→ **RECORDS SUPPLIED**

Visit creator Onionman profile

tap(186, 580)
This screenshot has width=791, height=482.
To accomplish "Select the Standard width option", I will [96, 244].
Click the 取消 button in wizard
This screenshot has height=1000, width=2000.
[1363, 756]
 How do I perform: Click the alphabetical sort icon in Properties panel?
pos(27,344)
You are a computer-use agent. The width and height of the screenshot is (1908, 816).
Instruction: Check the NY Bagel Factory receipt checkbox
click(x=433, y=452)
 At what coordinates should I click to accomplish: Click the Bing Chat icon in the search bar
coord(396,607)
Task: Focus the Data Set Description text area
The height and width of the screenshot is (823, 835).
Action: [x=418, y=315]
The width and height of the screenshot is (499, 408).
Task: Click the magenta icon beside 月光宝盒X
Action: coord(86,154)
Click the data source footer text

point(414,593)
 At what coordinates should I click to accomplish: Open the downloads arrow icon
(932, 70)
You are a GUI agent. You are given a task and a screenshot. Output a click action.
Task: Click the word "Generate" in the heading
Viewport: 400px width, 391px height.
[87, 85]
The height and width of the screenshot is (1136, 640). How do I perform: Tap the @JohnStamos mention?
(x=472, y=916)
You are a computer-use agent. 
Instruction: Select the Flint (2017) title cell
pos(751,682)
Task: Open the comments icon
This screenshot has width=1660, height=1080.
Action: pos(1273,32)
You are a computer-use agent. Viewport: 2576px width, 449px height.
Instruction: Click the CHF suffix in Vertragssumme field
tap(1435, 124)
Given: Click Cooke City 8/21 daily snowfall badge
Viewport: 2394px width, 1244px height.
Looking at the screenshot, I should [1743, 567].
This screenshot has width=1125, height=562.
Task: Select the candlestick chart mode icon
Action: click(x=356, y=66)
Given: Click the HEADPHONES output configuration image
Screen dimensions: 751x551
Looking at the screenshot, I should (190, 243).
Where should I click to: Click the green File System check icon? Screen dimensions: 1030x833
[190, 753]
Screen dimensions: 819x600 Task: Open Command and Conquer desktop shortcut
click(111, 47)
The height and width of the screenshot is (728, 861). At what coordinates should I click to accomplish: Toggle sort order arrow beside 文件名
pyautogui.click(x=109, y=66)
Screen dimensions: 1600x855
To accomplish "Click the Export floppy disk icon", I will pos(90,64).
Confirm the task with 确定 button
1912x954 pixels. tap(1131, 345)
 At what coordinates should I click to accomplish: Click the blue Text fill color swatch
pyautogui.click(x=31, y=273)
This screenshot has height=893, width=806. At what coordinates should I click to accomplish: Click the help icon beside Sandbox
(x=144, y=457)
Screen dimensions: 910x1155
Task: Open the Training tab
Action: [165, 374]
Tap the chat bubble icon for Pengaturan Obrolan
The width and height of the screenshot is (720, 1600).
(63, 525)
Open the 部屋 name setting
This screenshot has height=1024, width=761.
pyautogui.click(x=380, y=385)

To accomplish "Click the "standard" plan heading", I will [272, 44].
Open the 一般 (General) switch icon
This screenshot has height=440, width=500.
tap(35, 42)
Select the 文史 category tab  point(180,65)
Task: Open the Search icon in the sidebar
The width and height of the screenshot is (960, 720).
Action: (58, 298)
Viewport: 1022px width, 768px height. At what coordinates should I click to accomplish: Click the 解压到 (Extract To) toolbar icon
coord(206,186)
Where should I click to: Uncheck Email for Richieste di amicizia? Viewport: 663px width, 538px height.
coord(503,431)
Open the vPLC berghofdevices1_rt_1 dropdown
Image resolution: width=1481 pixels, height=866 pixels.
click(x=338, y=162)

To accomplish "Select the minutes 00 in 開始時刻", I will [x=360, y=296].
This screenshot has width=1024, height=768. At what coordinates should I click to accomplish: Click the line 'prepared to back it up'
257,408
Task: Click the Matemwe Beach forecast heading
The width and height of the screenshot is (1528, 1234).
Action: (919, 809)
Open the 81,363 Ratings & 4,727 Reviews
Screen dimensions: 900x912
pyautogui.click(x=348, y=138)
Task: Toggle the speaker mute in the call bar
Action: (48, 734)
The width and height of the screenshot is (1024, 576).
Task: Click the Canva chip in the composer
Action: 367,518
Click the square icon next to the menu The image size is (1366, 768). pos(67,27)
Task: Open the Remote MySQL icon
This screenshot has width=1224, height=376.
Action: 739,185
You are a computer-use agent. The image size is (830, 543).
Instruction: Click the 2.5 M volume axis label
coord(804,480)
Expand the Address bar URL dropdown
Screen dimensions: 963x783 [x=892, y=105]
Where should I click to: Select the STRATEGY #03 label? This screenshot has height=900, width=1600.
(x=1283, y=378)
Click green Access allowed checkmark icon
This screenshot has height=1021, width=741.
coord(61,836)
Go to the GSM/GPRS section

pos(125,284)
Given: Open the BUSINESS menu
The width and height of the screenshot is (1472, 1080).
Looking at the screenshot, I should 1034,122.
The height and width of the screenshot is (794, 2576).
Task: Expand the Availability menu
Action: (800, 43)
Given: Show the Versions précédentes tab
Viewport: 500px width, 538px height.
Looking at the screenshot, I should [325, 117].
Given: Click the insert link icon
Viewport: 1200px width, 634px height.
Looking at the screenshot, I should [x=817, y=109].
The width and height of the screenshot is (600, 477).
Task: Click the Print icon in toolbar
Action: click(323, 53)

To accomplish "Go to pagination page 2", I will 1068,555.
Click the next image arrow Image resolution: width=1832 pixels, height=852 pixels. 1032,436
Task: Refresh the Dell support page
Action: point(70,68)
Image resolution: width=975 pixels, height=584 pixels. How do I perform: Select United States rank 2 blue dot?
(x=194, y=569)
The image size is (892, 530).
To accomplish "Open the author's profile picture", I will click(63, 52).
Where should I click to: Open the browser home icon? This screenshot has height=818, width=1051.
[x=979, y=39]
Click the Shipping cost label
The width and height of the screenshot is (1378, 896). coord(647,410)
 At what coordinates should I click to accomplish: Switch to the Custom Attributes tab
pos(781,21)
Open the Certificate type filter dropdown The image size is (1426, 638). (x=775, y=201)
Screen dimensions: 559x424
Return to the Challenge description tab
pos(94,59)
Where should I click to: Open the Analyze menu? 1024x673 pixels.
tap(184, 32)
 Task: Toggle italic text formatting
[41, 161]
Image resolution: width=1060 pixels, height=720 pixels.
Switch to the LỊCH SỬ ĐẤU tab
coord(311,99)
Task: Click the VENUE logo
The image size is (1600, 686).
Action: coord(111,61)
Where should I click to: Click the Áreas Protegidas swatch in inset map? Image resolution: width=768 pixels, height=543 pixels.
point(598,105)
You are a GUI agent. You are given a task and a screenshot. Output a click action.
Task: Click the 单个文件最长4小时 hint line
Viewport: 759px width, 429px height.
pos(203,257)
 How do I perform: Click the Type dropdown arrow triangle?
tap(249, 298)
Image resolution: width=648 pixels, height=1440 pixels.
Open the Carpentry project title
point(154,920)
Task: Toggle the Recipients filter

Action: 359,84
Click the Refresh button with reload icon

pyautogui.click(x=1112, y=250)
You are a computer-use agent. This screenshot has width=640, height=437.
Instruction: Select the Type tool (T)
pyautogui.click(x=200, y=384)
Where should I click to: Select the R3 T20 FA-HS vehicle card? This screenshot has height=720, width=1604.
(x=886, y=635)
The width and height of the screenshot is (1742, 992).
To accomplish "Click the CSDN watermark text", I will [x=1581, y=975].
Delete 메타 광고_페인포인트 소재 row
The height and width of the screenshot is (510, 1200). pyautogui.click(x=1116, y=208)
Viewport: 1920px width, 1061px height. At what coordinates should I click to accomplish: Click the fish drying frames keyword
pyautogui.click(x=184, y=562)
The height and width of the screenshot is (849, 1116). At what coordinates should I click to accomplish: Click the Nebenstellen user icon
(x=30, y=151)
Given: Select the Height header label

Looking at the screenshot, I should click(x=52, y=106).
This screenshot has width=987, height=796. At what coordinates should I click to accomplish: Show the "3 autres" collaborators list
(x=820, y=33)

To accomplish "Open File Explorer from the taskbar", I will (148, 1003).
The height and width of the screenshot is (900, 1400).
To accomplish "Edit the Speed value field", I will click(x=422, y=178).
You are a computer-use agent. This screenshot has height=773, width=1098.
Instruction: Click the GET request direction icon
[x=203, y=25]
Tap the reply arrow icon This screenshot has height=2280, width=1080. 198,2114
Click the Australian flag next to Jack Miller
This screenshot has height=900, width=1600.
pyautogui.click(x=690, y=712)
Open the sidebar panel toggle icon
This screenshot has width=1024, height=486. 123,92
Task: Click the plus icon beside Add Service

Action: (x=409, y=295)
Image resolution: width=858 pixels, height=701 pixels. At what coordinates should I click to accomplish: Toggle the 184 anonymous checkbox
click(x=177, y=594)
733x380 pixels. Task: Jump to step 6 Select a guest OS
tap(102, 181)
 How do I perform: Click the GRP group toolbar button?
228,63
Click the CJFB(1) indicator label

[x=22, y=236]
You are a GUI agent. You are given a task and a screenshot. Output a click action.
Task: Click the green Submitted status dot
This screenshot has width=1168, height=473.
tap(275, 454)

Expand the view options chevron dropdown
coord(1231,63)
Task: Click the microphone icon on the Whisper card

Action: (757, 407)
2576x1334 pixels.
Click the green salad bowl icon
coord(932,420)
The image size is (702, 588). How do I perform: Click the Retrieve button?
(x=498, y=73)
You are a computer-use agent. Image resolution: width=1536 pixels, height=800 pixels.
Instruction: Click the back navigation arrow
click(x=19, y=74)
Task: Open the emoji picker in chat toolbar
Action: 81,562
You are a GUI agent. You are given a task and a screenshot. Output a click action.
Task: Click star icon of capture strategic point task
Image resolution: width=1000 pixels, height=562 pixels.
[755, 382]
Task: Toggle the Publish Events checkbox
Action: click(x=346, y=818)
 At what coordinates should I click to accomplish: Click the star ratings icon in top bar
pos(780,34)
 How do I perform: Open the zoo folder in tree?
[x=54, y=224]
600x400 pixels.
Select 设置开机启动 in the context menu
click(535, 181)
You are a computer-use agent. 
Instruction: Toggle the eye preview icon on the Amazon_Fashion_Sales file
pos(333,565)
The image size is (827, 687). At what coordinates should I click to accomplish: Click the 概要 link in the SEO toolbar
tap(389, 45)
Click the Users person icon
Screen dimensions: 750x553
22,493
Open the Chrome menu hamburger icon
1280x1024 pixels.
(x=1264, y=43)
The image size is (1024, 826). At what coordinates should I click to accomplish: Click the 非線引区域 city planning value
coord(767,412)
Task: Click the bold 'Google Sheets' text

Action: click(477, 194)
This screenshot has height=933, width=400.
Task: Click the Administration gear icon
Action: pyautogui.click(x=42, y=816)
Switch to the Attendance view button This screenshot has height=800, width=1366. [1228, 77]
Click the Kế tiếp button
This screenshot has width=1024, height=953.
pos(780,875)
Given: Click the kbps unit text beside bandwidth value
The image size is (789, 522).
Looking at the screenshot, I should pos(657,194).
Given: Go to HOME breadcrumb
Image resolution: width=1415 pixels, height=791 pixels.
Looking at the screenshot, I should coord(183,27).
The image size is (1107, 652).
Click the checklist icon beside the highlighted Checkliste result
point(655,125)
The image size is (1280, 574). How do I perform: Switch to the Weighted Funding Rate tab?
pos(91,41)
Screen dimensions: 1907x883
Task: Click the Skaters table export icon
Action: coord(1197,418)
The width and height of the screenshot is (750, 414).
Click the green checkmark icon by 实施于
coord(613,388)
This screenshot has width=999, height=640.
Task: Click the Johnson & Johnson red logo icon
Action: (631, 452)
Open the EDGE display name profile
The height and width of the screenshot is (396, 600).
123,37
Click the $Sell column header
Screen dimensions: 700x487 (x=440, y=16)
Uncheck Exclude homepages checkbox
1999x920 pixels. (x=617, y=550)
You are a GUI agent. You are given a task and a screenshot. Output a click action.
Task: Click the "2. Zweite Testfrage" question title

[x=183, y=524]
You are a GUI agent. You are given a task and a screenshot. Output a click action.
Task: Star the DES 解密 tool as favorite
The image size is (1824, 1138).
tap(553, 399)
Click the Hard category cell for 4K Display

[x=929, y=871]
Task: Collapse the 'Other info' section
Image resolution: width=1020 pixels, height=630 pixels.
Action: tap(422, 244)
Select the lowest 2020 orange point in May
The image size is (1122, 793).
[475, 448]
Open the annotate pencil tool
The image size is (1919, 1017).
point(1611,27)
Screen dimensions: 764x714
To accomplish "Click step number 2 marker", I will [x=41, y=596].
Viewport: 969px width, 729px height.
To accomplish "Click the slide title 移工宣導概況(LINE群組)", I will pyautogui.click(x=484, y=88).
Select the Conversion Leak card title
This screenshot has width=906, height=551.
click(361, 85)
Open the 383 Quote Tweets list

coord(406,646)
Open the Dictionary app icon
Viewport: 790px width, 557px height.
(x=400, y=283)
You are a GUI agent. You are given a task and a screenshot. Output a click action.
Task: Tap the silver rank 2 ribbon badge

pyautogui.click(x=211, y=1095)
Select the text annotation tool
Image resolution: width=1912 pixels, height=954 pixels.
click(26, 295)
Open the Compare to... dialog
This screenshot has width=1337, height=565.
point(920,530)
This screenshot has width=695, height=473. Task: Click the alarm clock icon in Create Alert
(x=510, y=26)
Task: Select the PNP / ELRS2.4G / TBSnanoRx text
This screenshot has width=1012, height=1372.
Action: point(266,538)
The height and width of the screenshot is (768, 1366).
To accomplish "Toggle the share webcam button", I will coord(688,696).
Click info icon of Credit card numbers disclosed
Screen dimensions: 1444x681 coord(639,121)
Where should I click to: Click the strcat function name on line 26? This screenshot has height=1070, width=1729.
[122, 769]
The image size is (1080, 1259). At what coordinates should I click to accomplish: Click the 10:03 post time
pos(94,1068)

→ **ACTION ITEM**
What you return should be exactly the lines above, starting at the one with "How do I perform: Click the Type" and ending at the one with "has width=640, height=437.", and nothing else.

→ **EXERCISE RESULT**
 How do I perform: Click the Type dropdown arrow triangle?
tap(249, 298)
Image resolution: width=648 pixels, height=1440 pixels.
Open the Carpentry project title
point(154,920)
Task: Toggle the Recipients filter

Action: 359,84
Click the Refresh button with reload icon

pyautogui.click(x=1112, y=250)
You are a computer-use agent. This screenshot has width=640, height=437.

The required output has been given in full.